Though this recipe is nothing like the plain old veggie sticks you’ve been told to eat a thousand times before, you gain all the nutritional benefits of raw goodness, and prep time is minimal. This dish makes a great lunch on it’s own, or is a welcome addition to any BBQ. Make extra and store leftovers in a container for the rest of the week – you’ll be amazed at how many dishes this compliments!
- 1/2 fresh white cabbage
- 3 carrots
- 1 large zucchini
- 1/4 cup fresh mint leaves
- 1/3 cup tahini (sesame paste)
- 1/2 lemon
- 2-4 tbsp water
- 1 tsp himalayan sea salt flakes
- freshly ground black pepper
- 2 tbsp chia seeds
- Begin by making the dressing.
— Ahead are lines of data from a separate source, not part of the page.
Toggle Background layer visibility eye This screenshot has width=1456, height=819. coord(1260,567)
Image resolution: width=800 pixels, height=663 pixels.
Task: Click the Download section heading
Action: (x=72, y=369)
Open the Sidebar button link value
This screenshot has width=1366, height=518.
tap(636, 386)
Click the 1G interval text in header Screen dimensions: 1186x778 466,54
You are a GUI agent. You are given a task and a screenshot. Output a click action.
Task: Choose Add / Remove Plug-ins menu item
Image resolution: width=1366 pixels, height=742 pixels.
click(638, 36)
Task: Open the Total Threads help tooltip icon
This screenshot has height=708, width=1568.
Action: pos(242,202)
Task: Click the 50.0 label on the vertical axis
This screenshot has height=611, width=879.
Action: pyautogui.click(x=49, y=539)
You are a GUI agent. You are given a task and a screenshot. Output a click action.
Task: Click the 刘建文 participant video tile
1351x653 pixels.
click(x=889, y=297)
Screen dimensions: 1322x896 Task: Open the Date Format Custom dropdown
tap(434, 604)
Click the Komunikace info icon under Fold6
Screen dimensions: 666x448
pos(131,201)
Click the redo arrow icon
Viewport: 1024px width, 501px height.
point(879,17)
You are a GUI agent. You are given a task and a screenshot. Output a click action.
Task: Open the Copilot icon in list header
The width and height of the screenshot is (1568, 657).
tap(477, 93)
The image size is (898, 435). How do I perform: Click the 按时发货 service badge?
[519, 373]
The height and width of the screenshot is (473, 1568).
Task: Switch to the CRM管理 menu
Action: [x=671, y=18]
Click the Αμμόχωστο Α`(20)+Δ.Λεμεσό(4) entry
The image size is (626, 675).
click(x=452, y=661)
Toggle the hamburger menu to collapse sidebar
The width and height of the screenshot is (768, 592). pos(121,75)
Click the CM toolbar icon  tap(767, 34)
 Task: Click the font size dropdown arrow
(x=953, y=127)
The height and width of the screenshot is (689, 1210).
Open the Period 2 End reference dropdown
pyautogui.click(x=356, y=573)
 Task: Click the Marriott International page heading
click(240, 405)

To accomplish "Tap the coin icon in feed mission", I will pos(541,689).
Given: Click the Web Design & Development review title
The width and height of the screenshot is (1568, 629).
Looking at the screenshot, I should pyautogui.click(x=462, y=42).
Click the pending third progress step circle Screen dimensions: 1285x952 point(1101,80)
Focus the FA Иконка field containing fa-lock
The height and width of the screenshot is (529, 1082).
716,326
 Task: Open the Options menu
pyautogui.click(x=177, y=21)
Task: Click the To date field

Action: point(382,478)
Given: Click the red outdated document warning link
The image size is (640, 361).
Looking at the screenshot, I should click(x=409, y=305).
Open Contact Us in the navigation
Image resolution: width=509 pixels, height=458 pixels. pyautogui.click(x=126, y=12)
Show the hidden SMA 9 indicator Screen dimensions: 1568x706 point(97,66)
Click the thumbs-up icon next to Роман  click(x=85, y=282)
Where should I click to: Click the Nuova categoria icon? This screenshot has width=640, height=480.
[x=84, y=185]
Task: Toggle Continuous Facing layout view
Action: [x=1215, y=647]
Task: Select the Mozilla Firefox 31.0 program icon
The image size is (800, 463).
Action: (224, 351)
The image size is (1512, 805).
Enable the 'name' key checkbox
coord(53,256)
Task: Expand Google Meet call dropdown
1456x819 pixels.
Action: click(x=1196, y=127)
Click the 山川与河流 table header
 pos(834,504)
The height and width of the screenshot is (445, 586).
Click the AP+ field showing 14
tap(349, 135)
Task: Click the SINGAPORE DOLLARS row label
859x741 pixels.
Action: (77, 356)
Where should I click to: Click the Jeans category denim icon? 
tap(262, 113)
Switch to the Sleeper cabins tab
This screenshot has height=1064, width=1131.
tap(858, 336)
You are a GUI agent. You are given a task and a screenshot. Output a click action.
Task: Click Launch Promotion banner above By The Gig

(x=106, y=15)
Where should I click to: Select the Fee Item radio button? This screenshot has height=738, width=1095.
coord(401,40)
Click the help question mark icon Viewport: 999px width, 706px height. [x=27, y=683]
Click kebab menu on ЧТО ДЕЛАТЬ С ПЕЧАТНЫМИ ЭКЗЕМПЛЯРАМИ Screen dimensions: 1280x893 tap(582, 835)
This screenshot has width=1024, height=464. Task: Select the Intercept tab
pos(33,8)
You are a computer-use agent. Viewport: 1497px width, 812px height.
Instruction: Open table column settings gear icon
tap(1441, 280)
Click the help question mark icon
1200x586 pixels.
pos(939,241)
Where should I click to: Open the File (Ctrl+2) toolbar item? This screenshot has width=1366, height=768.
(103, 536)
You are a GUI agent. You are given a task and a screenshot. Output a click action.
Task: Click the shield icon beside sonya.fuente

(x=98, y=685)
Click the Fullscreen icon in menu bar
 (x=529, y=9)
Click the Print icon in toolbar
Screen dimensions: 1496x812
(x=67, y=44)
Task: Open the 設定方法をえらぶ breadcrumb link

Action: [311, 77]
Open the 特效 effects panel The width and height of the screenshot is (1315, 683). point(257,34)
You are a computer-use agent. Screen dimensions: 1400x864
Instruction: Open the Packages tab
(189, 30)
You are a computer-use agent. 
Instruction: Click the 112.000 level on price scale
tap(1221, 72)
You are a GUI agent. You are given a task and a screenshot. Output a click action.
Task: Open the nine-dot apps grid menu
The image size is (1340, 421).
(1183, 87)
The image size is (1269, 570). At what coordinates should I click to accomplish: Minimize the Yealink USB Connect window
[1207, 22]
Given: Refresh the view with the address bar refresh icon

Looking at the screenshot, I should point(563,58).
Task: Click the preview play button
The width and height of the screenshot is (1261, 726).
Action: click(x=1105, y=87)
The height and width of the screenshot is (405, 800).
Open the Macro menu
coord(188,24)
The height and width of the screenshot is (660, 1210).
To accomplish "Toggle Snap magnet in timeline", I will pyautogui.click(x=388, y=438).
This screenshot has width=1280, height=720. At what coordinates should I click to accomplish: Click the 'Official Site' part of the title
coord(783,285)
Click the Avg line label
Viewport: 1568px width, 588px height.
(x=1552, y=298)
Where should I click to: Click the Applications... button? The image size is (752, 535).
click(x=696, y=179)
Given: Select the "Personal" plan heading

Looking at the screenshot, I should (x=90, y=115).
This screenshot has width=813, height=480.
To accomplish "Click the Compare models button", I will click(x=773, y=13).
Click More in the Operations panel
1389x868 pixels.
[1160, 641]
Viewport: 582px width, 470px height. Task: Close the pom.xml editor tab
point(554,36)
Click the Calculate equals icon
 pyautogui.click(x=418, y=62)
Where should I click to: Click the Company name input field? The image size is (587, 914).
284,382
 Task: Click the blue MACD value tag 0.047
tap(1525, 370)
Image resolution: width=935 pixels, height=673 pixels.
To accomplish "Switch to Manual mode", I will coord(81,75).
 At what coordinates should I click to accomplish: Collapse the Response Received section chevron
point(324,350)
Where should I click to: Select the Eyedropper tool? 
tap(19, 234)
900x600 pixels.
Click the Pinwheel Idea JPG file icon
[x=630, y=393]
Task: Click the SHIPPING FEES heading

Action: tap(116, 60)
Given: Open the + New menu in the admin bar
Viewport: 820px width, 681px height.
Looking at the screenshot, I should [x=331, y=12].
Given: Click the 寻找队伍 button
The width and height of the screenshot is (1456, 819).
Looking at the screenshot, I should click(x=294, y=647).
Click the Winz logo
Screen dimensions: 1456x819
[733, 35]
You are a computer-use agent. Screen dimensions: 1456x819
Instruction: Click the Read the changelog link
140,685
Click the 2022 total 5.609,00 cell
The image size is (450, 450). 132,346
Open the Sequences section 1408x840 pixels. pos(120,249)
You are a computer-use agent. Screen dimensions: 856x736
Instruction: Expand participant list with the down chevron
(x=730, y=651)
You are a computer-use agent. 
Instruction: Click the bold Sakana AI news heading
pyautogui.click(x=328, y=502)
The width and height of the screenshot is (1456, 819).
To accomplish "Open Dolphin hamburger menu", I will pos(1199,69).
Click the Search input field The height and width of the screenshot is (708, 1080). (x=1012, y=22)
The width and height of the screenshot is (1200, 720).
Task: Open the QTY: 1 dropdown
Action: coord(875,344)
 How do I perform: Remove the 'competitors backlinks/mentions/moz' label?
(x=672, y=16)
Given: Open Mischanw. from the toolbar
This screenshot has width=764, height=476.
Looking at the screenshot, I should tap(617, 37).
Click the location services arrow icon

Add tahini, salt, pepper and juice from lemon, then mix in a large bowl until well combined.
- Add a little water to ensure the liquid is a thick dressing consistency, rather than a paste.
- Using a large sharp knife, cut the core from the cabbage and thinly slice, then add to the bowl.
- Next, using a julienne peeler, grater or vegetable peeler, shred the carrot and zucchini however you prefer – I used a veggie peeler to create ‘ribbons’. Add these to the bowl.
- Course chop mint leaves and add these to the mix.
- Mix the whole bowl together, coating the slaw evenly in the tahini dressing.
- Serve with a sprinkle of chia seeds.
Add a handful of sultanas for a delicious sweet surprise, and top with chopped walnuts for great omega 3s.